=== Input for this task ===

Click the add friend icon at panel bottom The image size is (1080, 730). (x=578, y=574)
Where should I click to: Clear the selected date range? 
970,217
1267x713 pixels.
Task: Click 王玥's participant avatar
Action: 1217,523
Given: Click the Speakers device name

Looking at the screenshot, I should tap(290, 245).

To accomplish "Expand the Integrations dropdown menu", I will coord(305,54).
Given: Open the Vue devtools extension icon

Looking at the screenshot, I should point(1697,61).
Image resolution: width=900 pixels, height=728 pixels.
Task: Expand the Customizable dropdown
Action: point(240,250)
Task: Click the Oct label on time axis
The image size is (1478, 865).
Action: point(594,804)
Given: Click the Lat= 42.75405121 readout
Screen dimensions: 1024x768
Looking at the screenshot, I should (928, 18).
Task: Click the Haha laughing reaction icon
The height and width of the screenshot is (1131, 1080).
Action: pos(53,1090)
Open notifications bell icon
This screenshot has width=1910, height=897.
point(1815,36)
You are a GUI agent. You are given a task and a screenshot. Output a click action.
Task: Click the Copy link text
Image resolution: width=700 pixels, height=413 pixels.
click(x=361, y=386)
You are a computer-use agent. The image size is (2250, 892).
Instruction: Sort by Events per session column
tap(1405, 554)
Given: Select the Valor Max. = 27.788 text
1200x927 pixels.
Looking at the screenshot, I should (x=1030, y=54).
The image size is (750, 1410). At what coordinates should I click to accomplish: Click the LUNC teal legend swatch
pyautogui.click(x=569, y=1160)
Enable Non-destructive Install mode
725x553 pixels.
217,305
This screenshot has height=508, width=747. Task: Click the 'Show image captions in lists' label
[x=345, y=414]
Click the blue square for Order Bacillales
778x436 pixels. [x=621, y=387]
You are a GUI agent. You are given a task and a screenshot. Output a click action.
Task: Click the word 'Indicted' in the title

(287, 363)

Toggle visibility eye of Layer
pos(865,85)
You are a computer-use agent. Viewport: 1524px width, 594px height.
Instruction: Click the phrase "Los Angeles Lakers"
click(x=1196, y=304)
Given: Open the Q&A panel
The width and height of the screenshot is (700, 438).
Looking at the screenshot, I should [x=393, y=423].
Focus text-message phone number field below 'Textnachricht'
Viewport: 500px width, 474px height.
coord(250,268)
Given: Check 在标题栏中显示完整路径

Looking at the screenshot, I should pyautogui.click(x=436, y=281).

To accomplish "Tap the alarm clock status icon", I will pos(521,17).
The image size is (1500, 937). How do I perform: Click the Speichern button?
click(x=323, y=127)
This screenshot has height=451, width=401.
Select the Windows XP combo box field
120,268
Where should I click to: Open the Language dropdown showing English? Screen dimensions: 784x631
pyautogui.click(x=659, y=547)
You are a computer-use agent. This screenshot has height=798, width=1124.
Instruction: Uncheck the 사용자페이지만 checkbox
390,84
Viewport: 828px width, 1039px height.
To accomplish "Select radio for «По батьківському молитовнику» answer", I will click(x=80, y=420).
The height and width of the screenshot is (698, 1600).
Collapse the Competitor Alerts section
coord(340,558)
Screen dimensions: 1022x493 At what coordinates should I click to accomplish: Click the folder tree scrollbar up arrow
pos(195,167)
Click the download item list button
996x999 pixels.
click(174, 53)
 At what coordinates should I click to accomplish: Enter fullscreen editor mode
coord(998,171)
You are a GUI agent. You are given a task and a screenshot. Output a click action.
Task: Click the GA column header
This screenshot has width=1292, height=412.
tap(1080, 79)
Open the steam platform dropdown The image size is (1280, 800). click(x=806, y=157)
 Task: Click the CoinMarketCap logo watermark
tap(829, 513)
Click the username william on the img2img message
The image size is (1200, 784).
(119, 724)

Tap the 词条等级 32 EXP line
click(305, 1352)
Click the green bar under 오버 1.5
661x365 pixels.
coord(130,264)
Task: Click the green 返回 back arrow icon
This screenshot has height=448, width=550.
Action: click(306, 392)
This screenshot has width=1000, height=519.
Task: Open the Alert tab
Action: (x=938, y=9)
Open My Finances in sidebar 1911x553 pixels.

===

#### [Problem to solve]
Every line above that contains the word "panel" should be reported.

#### [Answer for this exercise]
Click the add friend icon at panel bottom The image size is (1080, 730). (x=578, y=574)
Given: Open the Q&A panel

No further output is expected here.